Rachel: There were many factors that led me to choose to volunteer through UBELONG, primarily my past experience with the organization. I volunteered through UBELONG in Cusco, Peru and I had a great experience. I felt prepared when I left because of all the information the UBELONG staff provided. I also enjoyed staying in a volunteer house in Cusco and meeting other volunteers from around the world.

My trip to the Galapagos was another incredible experience. Like before, I was assigned a UBELONG mentor who was extremely helpful in answering my questions. She also provided a lot of information about the location and project. The project leader in the Galapagos was also very helpful. He picked our group up at the airport, taught us about the project and the environment, and showed us around the island.

Planting Pineapple

I also value UBELONG’s commitment to engaging the local communities and their emphasis on the volunteering aspect, rather than the tourism aspect of the trip. Therefore, I knew that volunteering through UBELONG would maximize my impact and my experience.

What was the one moment of the trip you will never forget?

Rachel: One of the most memorable moments was seeing how much of an impact volunteers have had, and will have, on the reserve. The leader at the reserve where we worked showed us a large area of land that was completely covered by trees and other native plants.

He then explained that the entire area used to be covered by the invasive blackberry bushes that we were removing in other areas of the reserve. Although the work can seem tedious, this showed me the importance of what we were doing and how each volunteer plays a role in achieving large-scale change.

What was the most interesting cultural difference you encountered?

Rachel: The Galapagos Islands had a very interesting cultural dynamic, due to the large presence of the tourism industry. The majority of the people seemed to be tourists and towns were primarily comprised of tour agencies, souvenir shops, and restaurants. Although I had known that tourism was the prominent industry in the Galapagos, I had not expected it to be so evident.

The fact that many of the local peoples’ livelihoods revolve around tourism also gave me a different perspective on the work we were doing at the nature reserve. This trip had initially appealed to me because of my love for nature and belief that the environment should be protected for its innate value.

Galapagos Wildlife

However, seeing how reliant the people of the Galapagos are on tourism, I understood that the preservation of the island was vital for the economic stability of the islands and their inhabitants.

Talking to some of the locals about the work we were doing gave me a more personal understanding of the impact tourism has on the locals and the importance of preserving the unique environment.

Was it difficult to navigate around language barriers?

Rachel: I do not speak Spanish, however the language barrier was not a significant issue during my trip. The project leader at the reserve where I volunteered spoke English but many of the natives who lived in the towns did not.

Overtime, it became easier to communicate with the locals using gestures and a combination of English and Spanish words I learned. I specifically wanted to volunteer in a country where I did not speak the language because it’s a great and valuable experience to learn how to communicate with others who speak a different language.

What would you do differently?
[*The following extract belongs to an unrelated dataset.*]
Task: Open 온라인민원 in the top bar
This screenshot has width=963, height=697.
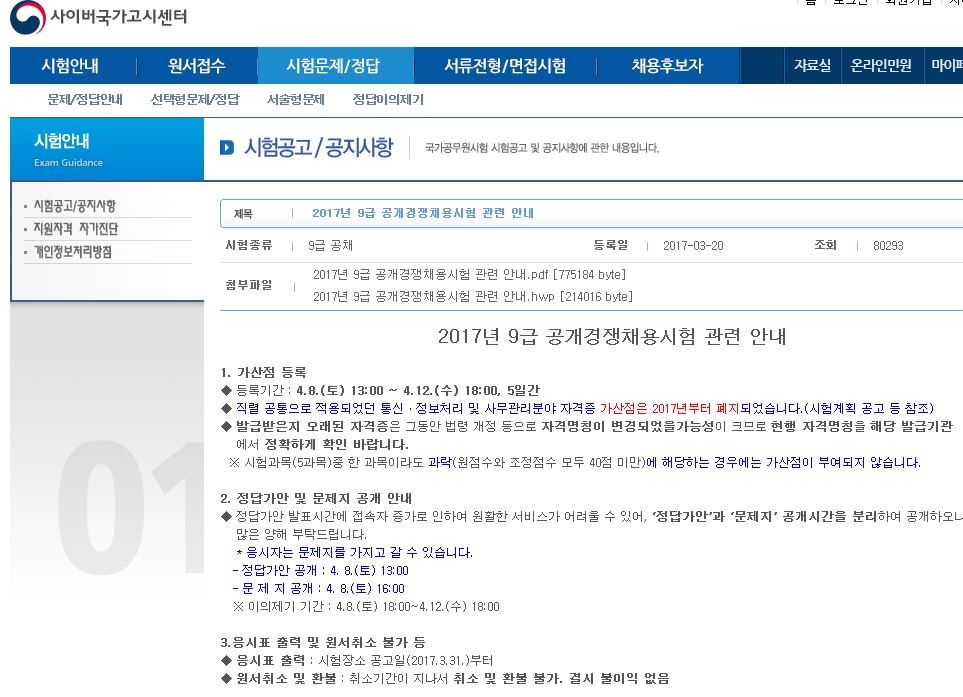Action: (881, 65)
What would you definitely do again?

Rachel: Something that I wish I had done before my trip was learn more about Ecuador in general. I think that having a better understanding of the history, politics, and culture would have enhanced my trip by adding more background and context.

Since I would be working on an environmental project, I had researched the Galapagos ecosystem before leaving. However, learning more about the other aspects of the country would have provided me with a broader understanding of and appreciation for Ecuador.

As with any experience abroad, it is hard to know what to expect before you arrive. Therefore, I made sure to keep an open mind prior to and during my trip. Realizing that things may not go as planned or I how I had imagined, allowed me make the most out of my trip. I accepted unexpected events as a part of the experience.

This is definitely something I would do again. The conditions we were working in and the physical work was much different from anything I had experienced before, but I thoroughly enjoyed the project. Therefore, I believe that being open to new experiences is the best way learn and grow from a trip abroad.